Als ich in der Schweiz ankam, waren meine Deutschkenntnisse, gelinde gesagt, elementar. Ich hatte Kurse an der Universität, am Goethe-Institut in Florenz und einen Sommerkurs an der Universität Heidelberg besucht. Trotzdem war ich nicht in der Lage, einen korrekten Satz zu sprechen, ohne zu mich zu verhaspeln.

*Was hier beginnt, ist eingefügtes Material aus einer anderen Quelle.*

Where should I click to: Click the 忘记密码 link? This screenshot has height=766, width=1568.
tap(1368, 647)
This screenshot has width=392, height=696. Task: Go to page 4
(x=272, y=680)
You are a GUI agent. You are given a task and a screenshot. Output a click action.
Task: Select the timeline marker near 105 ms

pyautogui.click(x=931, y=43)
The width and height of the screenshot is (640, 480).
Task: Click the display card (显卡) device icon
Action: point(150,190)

Außerdem war das, was ich auf der Straße, in den Läden und an den endlosen Abenden mit Freunden hörte, eine für mich unverständliche und unartikulierte Sprache mit ungewohnten Klängen, die mich an die in den Philologieseminaren analysierten Texte der Nibelungensage erinnerten. Ein halbes Jahr lang schwieg ich (was ungewöhnlich und sehr schwierig für mich war) und versuchte, meine Deutschkenntnisse als Autodidaktin zu verbessern, vor allem durch die Lektüre von Krimis, deren Inhalt einigermaßen vorhersehbar war, und von Zeitungen, die sich mit Themen befassten, die mich interessierten. Ich begann, Hochdeutsch zu sprechen, aber das war nicht von Dauern. Meine natürliche und unbewusste Neigung, meine Gesprächspartner*innen zu imitieren, führte dazu, dass ich in kürzester Zeit nur noch Schweizerdeutsch sprach. Ein Schritt vorwärts also auf dem Weg zur aktiven Teilnahme. Aber das Ziel war noch lange nicht erreicht.

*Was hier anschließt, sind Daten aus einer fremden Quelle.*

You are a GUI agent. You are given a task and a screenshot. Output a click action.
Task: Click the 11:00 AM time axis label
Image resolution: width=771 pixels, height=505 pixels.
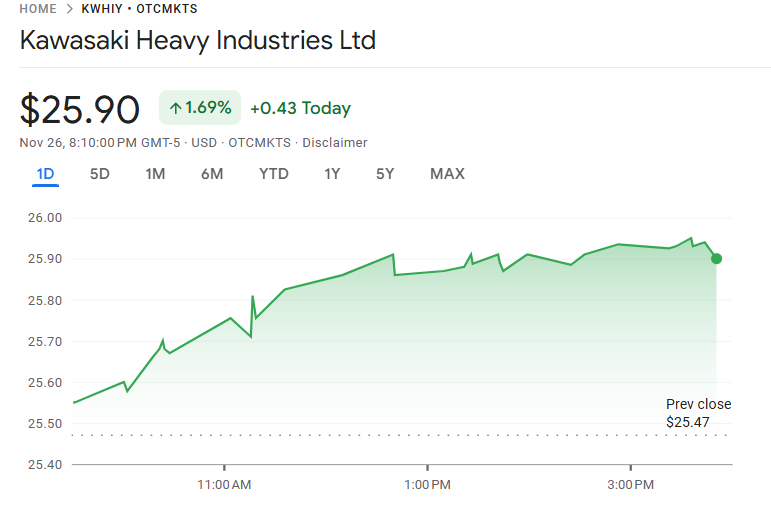(224, 485)
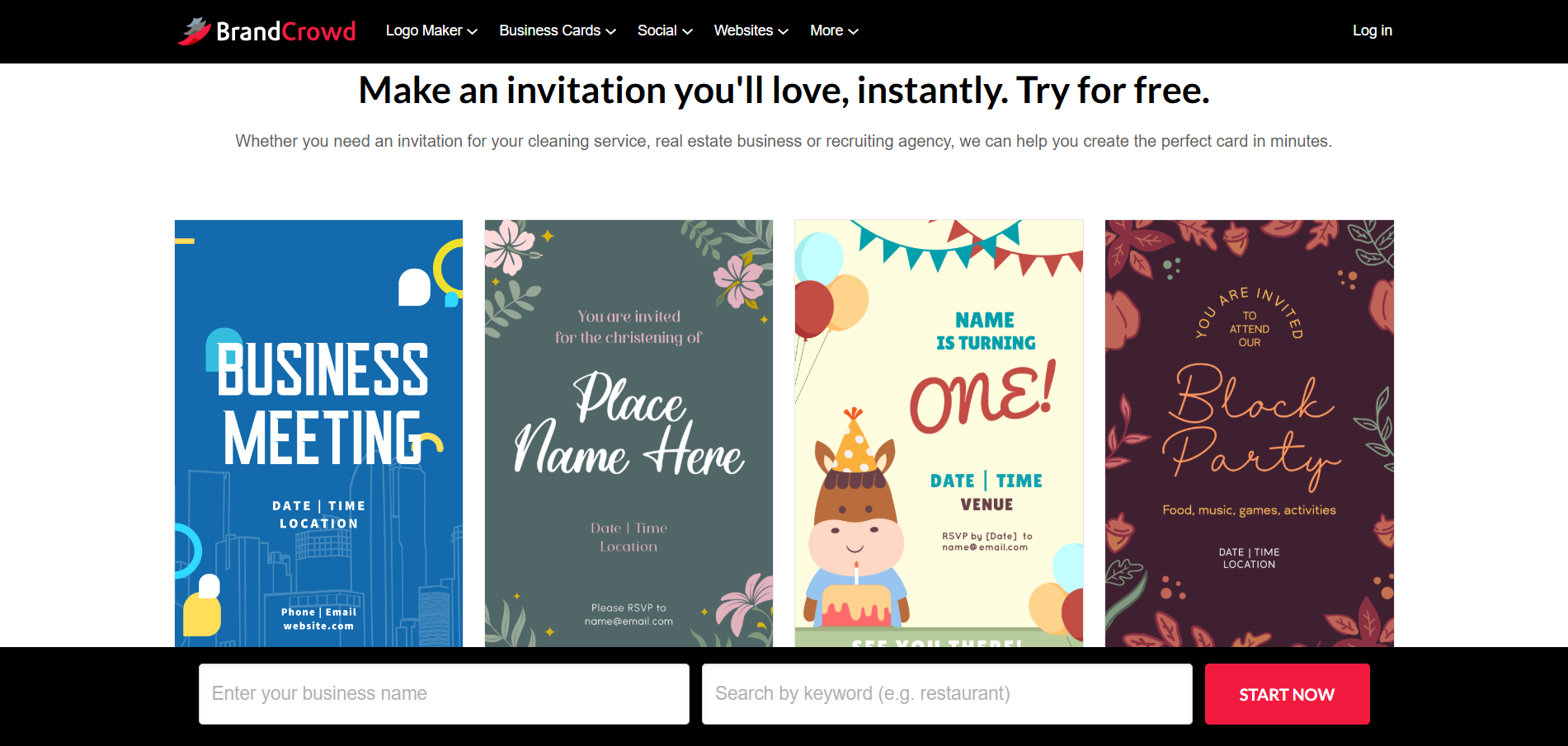Click the keyword search input field
The height and width of the screenshot is (746, 1568).
coord(947,694)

Partizipation und lokale Vereine: Eine wesentliche Herausforderung

Die Mitgliedschaft in lokalen Vereinen kann sicherlich den Kontakt mit der Realität des Landes, in dem man lebt, erleichtern: aber es wäre gefährlich, sie als Automatismus zu betrachten.

Ich habe diese Realität erlebt: Ich bin nicht aus Berechnung dorthin gekommen, sondern durch Zufall. Und diese Teilnahme hat mir die Türen zur aktiven Politik geöffnet. Aber gehen wir der Reihe nach. Der grösste Kulturschock war vielleicht, als ich feststellte - wir sprechen hier von vor über 30 Jahren -, dass es in der Schweiz keine Institutionen wie Kinderkrippen, Kindertagesstätten usw. gab und dass man davon ausging, dass eine Mutter mit ihren Kindern zu Hause blieb. Für mich, eine böse Überraschung. Ich bin in einer Familie aufgewachsen, in der schon meine Urgroßmütter aus der Not heraus berufstätig waren. So griff ich auf die Lösung eines "alternativen" Kindergarten, wo die aktive Mitarbeit der Eltern Pflicht war. Eine Chindsgi-Mutter, die im Elternverein des Quartiers - einem starken und kämpferischen Verein - aktiv war, fragte mich, ob ich nicht daran interessiert sei, dem Vorstand beizutreten. Zuerst zögerte ich: Würde ich akzeptiert werden? Und kannte ich die Sprache gut genug, um mitreden zu können? Auf der Generalversammlung entschied ich mich spontan, kandidierte und wurde ohne Probleme gewählt. Zwei Jahre später war ich Präsidentin.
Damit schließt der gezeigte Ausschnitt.